*** SOURCE TEXT ***
Partners In Fitness places a great deal of attention on improving our client's balance and stability. We firmly believe that strength without balance is useless. This philosophy is becoming more and more mainstream. We attended a seminar 3 weeks ago in NYC in which two of the most honored and respected researchers in the field of exercise science, Dr. Don Chu and Juan Carlos Santana, spoke mainly on the importance of functional and balance training. Much of the material was a review for us but it is always good to see just how advanced we are as trainers compared to the rest of our industry.

It was also interesting to read an article published in the Major League Baseball National League Championship official program titled, "Not So Basic Training." This article focused on the "new" style of training athletes. No longer are players just pumping iron. Now medicine balls, balance boards, physioballs and dynadisks, all of which we have been using for years, are taking over the training rooms. It is becoming more and more obvious that balance and functional strength is extremely important in improving performance and preventing in injuries and can not be improved by doing bench presses, leg extensions or seated military presses.

So what does this mean for the rest of us who do not play professional sports? Statistics show that falls among older adults -- often the cause of serious injury -- can be prevented in many cases with a program of exercises specifically geared toward improving balance and posture.

The Journal of the American Geriatric Society reports that one-third of people over 65 fall at least once a year, many of them incurring injuries like broken hips that may never properly mend. Many experts believe that age-related falls are caused in part by a reduced sense of balance and a loss of ability to judge body placement. Aging causes a loss of sensitivity in special receptor cells, called proprioceptors -- found in the skin, muscles, joints and tendons -- that process information about the body's orientation as it moves through space. As the sensitivity of these cells diminishes with age, they provide the brain with less of the sensory information it needs to maintain balance. Slower reflexes and decreased muscle strength, combined with loss of eyesight and depth perception, also contribute to a diminished sense of equilibrium.

But there is evidence that older adults can reduce or reverse some of these effects by including in their fitness regimen exercises geared toward improving balance, and, as a result, become less accident-prone. A 1996 study performed at the Department of Neurology at the University of Connecticut School of Medicine in Hartford looked at 110 elderly men and women. After three months of regularly performing movements aimed at sharpening balance, the vast majority of subjects restored a level of body control and posture stability similar to those three to 10 years younger.
*** End of SOURCE TEXT ***
*** RECORD EXTRACTS ***
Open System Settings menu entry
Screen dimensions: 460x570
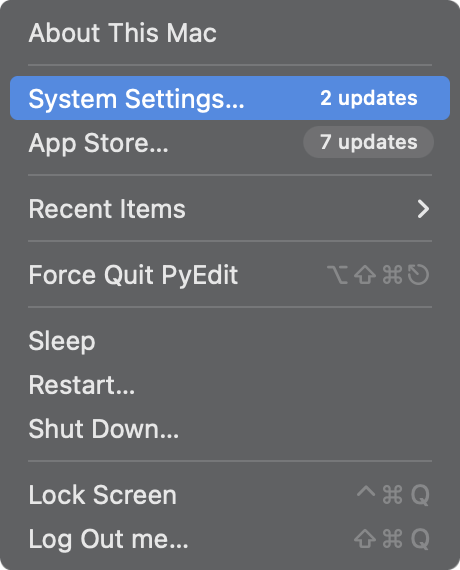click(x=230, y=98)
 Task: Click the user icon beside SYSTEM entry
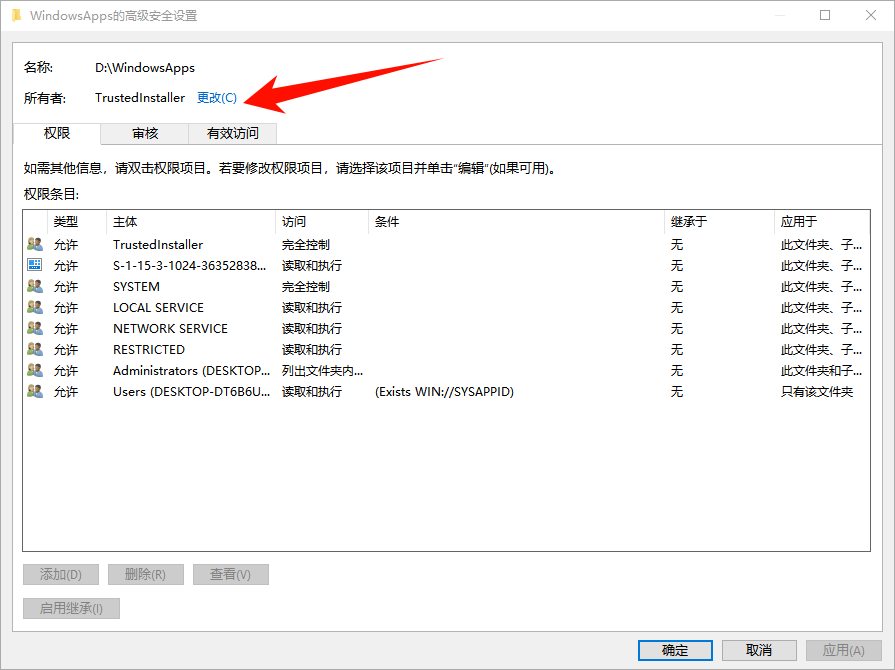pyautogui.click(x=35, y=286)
*** End of RECORD EXTRACTS ***
CHECK YOUR UNDERSTANDING:
1. Decide whether each statement below agrees with the balance training article, answering yes or no and quoting the words of the article that settle it: (a) Strength without balance is described as still useful. (b) One-third of people over 65 fall at least once a year. (c) The 1996 study looked at 110 elderly men and women.
2. Write out the part of the balance training article starting with "The Journal of" and going on through "sense of equilibrium.".
The records have no connection to the balance training article.

ANSWERS TO EACH TASK:
1.
(a) No: "We firmly believe that strength without balance is useless."
(b) Yes: "one-third of people over 65 fall at least once a year"
(c) Yes: "looked at 110 elderly men and women"

2.
The Journal of the American Geriatric Society reports that one-third of people over 65 fall at least once a year, many of them incurring injuries like broken hips that may never properly mend. Many experts believe that age-related falls are caused in part by a reduced sense of balance and a loss of ability to judge body placement. Aging causes a loss of sensitivity in special receptor cells, called proprioceptors -- found in the skin, muscles, joints and tendons -- that process information about the body's orientation as it moves through space. As the sensitivity of these cells diminishes with age, they provide the brain with less of the sensory information it needs to maintain balance. Slower reflexes and decreased muscle strength, combined with loss of eyesight and depth perception, also contribute to a diminished sense of equilibrium.